• Texto apresentado:
● ● ● ● ●

Ano 12 (2025) – Número 4 Causos

O quartzo é um dos minerais mais abundantes do nosso planeta e, como gema, também uma das mais comuns nas suas diversas variedades. Em alguns casos, pode guardar aspetos enigmáticos e segredos profundos. Entre eles, o quartzo com as suas diversificadas inclusões, destacando-se o quartzo dendrítico, que sugere paisagens ou formas arborescentes aprisionadas e fossilizadas.
Por muito tempo, estas “árvores de pedra” foram vistas como meros acidentes da natureza, decorações formadas pela precipitação de óxidos de manganês ou ferro em fraturas. Mas e se elas fossem muito mais do que isso? E se, em vez de serem um simples decorações, fossem uma cápsula do tempo?

● ● ● ● ●

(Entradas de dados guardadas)
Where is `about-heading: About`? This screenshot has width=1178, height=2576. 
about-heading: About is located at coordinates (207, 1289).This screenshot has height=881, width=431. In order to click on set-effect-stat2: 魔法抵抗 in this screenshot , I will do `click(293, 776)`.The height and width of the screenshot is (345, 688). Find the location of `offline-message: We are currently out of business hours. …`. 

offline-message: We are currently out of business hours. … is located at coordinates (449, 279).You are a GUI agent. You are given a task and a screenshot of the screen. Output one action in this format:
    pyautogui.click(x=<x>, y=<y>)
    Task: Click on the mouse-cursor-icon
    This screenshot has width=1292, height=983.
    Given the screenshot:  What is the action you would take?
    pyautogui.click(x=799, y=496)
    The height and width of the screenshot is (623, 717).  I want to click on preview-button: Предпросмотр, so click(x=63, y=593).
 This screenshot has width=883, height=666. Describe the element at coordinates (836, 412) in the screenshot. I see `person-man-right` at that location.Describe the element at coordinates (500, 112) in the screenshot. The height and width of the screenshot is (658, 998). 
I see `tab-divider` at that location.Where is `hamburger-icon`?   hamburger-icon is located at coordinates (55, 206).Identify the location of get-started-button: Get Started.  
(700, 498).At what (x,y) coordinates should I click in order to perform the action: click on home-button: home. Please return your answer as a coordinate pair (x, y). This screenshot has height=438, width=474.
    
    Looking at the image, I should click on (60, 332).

● ● ● ● ●

• Conjunto de tarefas:
• A. Diga se cada afirmação concorda com o texto sobre o quartzo: (i) o quartzo é um dos minerais mais abundantes do planeta; (ii) durante muito tempo, as "árvores de pedra" foram vistas como formadas pela precipitação de óxidos de cobre; (iii) o quartzo dendrítico sugere formas arborescentes. Responda sim ou não a cada uma e cite as palavras do texto que o decidem.
• B. Prossiga o texto sobre o quartzo dendrítico a partir do ponto em que ele termina.
As entradas não fazem falta aqui.

• Resultados por tarefa:
• A.
(i) Sim: "O quartzo é um dos minerais mais abundantes do nosso planeta".
(ii) Não: "formadas pela precipitação de óxidos de manganês ou ferro em fraturas".
(iii) Sim: "o quartzo dendrítico, que sugere paisagens ou formas arborescentes aprisionadas e fossilizadas".

• B.
Ao analisar a geoquímica dessas inclusões com ferramentas analíticas avançadas, podemos decifrar informações sobre a composição dos fluidos, as condições de temperatura e pressão, e até mesmo a cronologia dos eventos geológicos que fraturaram a rocha. Dessa forma, o quartzo com dendrites de carbono torna-se uma “fotografia” em alta resolução de um momento específico da história da Terra.
Recentemente, a nossa descoberta de dendrites em quartzo revelou algo que desafia o conhecimento convencional. Através de observações detalhadas, notámos que estas pedras não são todas iguais. Algumas são mais densas, outras mais claras ou escuras, opacas ou translúcidas, e as suas dendrites apresentam uma variedade surpreendente de formas. O que poderia estar por trás destas diferenças? A nossa hipótese é que estas variações são, na verdade, um código geológico. As dendrites não seriam apenas o resultado de um processo aleatório, mas um registo das condições de formação do cristal.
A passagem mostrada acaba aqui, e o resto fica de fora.